Senior Congress leader Shashi Tharoor on Tuesday took to Twitter to express his anger over a news channel’s report that has tried to implicate him in his wife Sunanda Pushkar’s death in 2014. “A so-called journalist comes [out] with an agenda to disrupt the rest of the media in order to create attention for his channel. Not interested in truth,” he said, referring to Republic TV anchor Arnab Goswami.
On Monday, Goswami’s new venture had aired what it claimed were audio tapes between one of the channel’s reporters and an aide of Tharoor’s. The tapes purportedly prove that Pushkar’s body had been moved from one room to another at the Leela Palace Hotel in New Delhi on January 17, 2014, the night she had died.
“This deeply angers and saddens me when someone exploits a personal tragedy,” Tharoor told reporters on Tuesday, according to The Indian Express. “I have nothing to hide and have fully cooperated with the police. So far, the probe has not established the crime or whether any murder occurred.”
The MP from Thiruvananthapuram also appeared to lose his temper when a reporter of the news channel was heard asking him several questions. “Tried to say a few words to them but kept being interrupted by a cretin seeking to make the news, not report it,” he later wrote on Twitter.
In its Monday night bulletin, Republic TV had broadcast the tapes it claimed were evidence against Tharoor in his wife’s case and held a discussion on them among a panel of 10. Soon after, the Congress leader challenged Goswami to “prove his false claims” in court.
The Sunanda Pushkar case:
Pushkar’s death has been shrouded in mystery.
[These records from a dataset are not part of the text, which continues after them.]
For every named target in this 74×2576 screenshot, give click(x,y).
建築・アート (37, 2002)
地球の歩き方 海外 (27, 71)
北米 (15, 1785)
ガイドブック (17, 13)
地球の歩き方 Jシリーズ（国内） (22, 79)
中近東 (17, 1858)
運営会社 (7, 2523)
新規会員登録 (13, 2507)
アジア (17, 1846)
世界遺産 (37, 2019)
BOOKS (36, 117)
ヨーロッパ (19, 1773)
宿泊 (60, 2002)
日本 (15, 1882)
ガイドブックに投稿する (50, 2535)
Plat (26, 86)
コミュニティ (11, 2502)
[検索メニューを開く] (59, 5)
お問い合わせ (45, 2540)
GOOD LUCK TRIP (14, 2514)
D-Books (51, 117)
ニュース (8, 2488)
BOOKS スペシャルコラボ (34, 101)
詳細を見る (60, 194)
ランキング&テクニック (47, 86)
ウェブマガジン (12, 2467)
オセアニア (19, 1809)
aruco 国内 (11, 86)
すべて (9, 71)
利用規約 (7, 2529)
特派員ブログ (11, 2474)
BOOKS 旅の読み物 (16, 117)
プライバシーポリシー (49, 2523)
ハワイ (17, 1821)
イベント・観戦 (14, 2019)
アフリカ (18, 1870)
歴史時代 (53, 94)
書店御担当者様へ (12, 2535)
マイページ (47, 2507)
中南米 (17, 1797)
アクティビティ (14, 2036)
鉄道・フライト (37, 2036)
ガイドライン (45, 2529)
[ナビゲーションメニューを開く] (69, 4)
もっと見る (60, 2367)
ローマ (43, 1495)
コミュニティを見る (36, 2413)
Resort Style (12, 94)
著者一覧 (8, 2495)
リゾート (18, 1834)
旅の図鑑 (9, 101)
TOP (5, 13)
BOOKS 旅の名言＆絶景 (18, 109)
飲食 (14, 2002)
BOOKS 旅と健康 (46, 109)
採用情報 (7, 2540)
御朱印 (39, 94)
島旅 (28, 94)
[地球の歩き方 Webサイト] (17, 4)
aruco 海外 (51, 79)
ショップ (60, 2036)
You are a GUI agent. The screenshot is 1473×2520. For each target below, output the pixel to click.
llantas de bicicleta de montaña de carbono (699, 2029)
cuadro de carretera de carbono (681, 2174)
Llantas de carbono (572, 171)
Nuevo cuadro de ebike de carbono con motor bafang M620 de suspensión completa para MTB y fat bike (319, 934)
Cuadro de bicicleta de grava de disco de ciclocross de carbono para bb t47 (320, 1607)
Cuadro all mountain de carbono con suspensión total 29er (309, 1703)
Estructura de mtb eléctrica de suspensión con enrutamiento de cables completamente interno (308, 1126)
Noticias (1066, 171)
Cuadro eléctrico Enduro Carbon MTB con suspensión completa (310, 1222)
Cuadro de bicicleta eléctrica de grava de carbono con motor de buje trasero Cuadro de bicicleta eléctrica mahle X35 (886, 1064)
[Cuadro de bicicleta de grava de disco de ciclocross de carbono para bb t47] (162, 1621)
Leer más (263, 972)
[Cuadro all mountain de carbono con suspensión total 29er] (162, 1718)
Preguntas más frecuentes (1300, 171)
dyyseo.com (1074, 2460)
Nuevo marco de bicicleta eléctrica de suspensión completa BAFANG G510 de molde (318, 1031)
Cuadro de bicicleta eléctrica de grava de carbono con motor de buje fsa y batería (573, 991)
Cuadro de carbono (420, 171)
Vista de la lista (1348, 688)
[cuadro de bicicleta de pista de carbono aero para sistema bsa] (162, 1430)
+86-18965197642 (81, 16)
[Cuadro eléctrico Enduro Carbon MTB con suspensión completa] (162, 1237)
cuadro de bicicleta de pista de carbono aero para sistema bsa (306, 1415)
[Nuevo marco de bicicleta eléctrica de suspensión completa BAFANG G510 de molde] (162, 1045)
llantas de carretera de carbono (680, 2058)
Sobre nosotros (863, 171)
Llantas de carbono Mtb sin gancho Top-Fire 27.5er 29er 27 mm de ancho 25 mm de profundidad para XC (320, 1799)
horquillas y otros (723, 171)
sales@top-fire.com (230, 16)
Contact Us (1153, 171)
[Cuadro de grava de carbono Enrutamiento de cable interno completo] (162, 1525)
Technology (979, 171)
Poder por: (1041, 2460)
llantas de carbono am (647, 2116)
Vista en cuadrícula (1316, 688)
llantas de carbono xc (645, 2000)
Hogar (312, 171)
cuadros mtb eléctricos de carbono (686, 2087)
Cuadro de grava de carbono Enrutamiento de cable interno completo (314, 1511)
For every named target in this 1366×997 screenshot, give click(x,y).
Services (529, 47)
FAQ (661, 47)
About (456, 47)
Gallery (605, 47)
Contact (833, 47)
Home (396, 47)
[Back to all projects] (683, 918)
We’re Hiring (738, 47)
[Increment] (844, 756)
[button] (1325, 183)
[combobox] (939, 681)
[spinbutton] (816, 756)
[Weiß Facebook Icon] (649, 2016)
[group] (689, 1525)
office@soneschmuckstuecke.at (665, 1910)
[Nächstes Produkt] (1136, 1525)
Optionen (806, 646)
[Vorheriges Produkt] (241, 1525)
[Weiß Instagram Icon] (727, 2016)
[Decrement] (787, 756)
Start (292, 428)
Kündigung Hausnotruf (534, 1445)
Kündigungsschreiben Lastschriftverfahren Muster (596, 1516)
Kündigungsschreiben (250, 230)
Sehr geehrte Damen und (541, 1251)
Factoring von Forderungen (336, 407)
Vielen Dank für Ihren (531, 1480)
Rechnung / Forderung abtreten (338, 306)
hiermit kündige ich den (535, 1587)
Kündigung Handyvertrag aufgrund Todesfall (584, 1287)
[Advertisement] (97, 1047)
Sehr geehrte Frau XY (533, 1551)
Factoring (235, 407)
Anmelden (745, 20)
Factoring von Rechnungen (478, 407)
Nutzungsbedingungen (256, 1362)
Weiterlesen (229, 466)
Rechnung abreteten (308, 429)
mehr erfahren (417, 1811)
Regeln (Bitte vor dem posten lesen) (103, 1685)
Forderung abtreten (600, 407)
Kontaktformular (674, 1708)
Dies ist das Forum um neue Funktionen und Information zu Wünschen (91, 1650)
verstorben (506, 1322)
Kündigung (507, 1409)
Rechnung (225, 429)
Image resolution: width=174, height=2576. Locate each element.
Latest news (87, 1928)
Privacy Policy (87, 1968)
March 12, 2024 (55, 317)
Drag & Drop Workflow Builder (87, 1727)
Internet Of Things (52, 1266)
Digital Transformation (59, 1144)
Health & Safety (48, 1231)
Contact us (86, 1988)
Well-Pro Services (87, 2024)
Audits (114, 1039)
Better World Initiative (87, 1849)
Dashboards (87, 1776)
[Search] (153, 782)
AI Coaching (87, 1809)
She was found dead inside her suite at the five-star hotel in New Delhi on January 17, 2014. A Special Investigation Team of the Delhi Police is looking into what was earlier believed to have been a suicide.
In January 2015, the Delhi Police had registered a murder case after a board at the All India Institute of Medical Sciences had concluded that she had died of poisoning. The panel had later found that Pushkar had overdosed on an anti-anxiety drug.
This report reaffirmed the United States Federal Bureau of Investigation’s conclusion that Pushkar had not died of poisoning from polonium or any other radioactive substance. A third medical panel has been unable to determine the substance that led to Pushkar’s death.
Tharoor has been questioned in the case a number of times, though he has maintained that he does not suspect foul play in his wife’s death and that she had died after overdosing on medication.